> [How to complete this task]
Set down, please, the line that contains "Task: Click the 运费 ¥0.00 value" and every line that follows it to the end of the records, exactly; do not include pictures.

################

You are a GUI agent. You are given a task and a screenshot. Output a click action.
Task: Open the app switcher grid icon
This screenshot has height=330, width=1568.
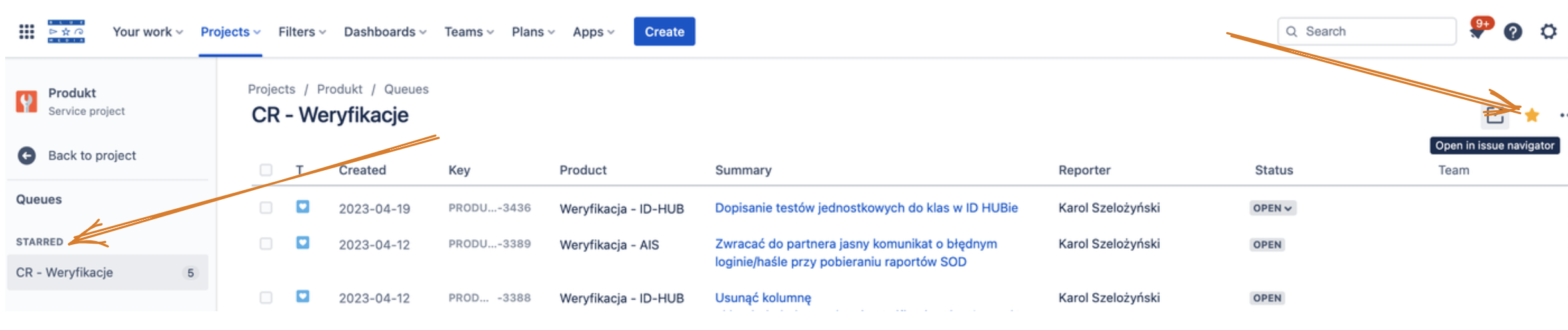click(x=26, y=32)
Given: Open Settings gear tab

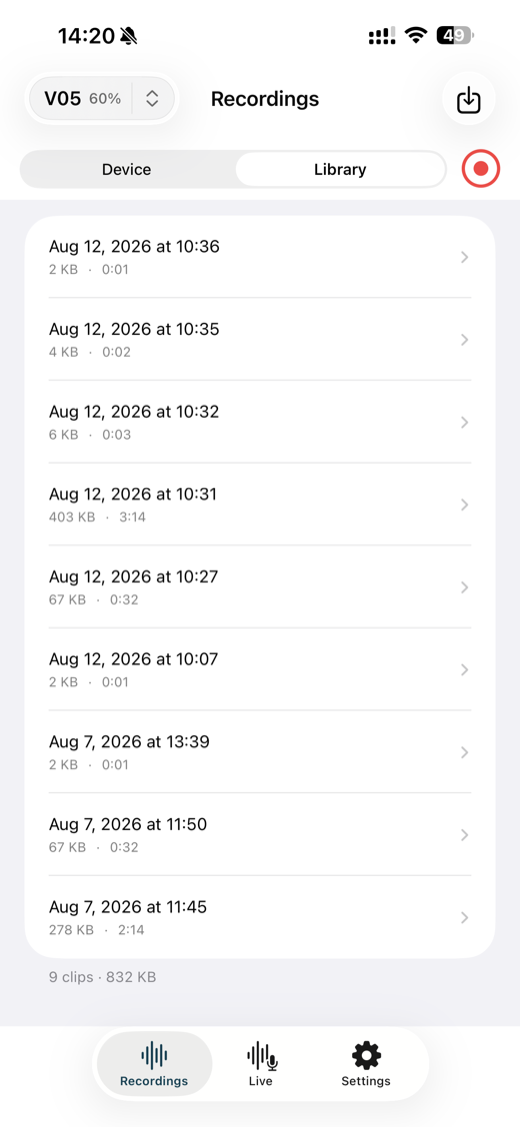Looking at the screenshot, I should [x=365, y=1064].
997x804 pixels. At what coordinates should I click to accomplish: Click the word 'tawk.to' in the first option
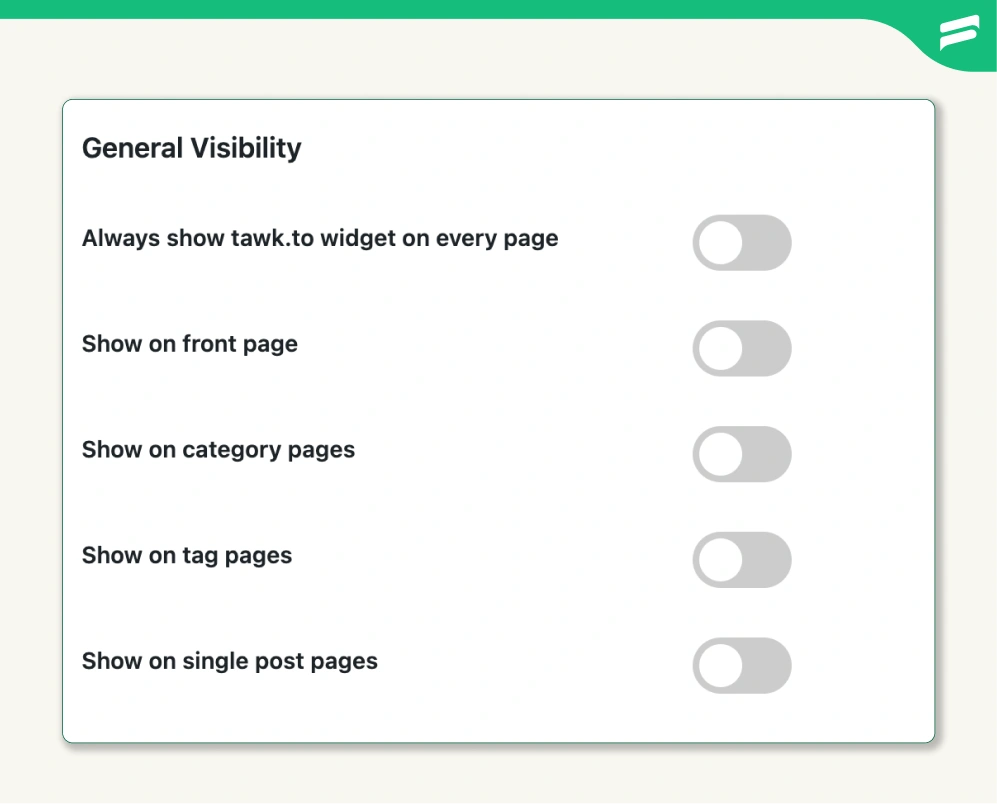[x=272, y=238]
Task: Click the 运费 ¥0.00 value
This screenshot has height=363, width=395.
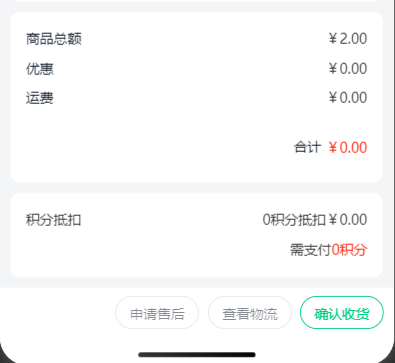Action: click(348, 98)
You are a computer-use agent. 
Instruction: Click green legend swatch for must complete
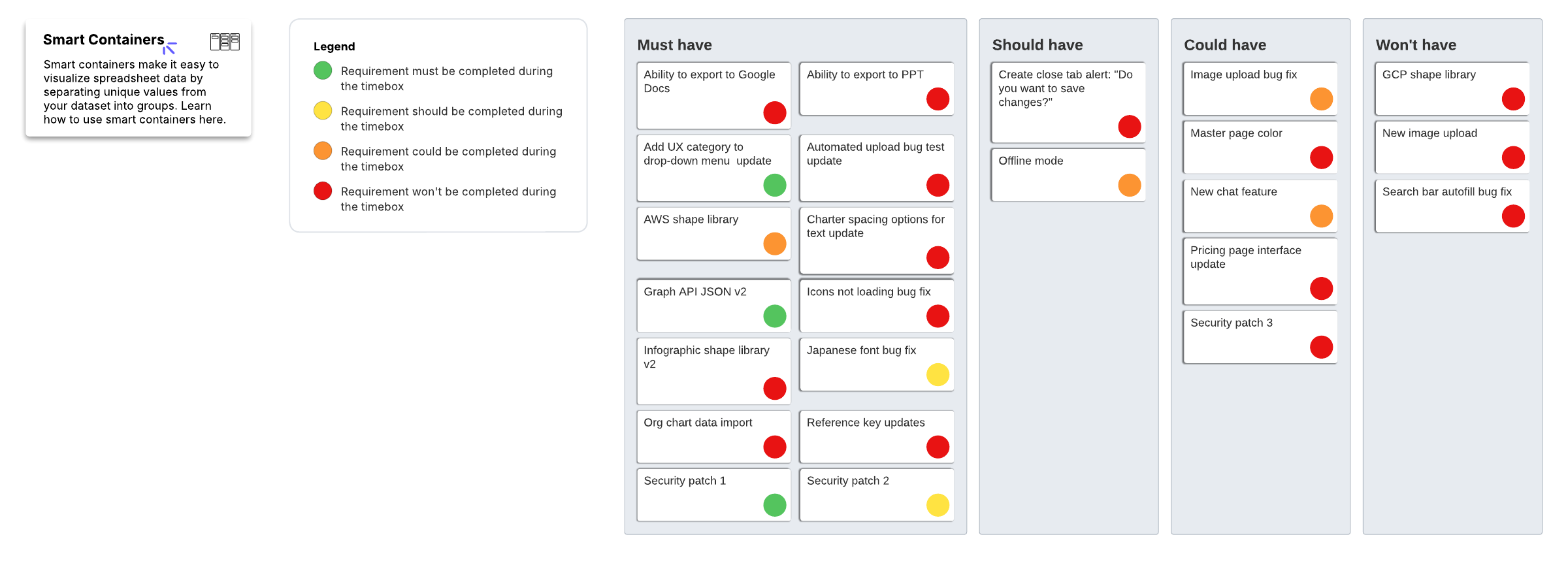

################

> [Exercise response]
Task: Click the 运费 ¥0.00 value
This screenshot has height=363, width=395.
Action: click(348, 98)
You are a computer-use agent. 
Instruction: Click green legend swatch for must complete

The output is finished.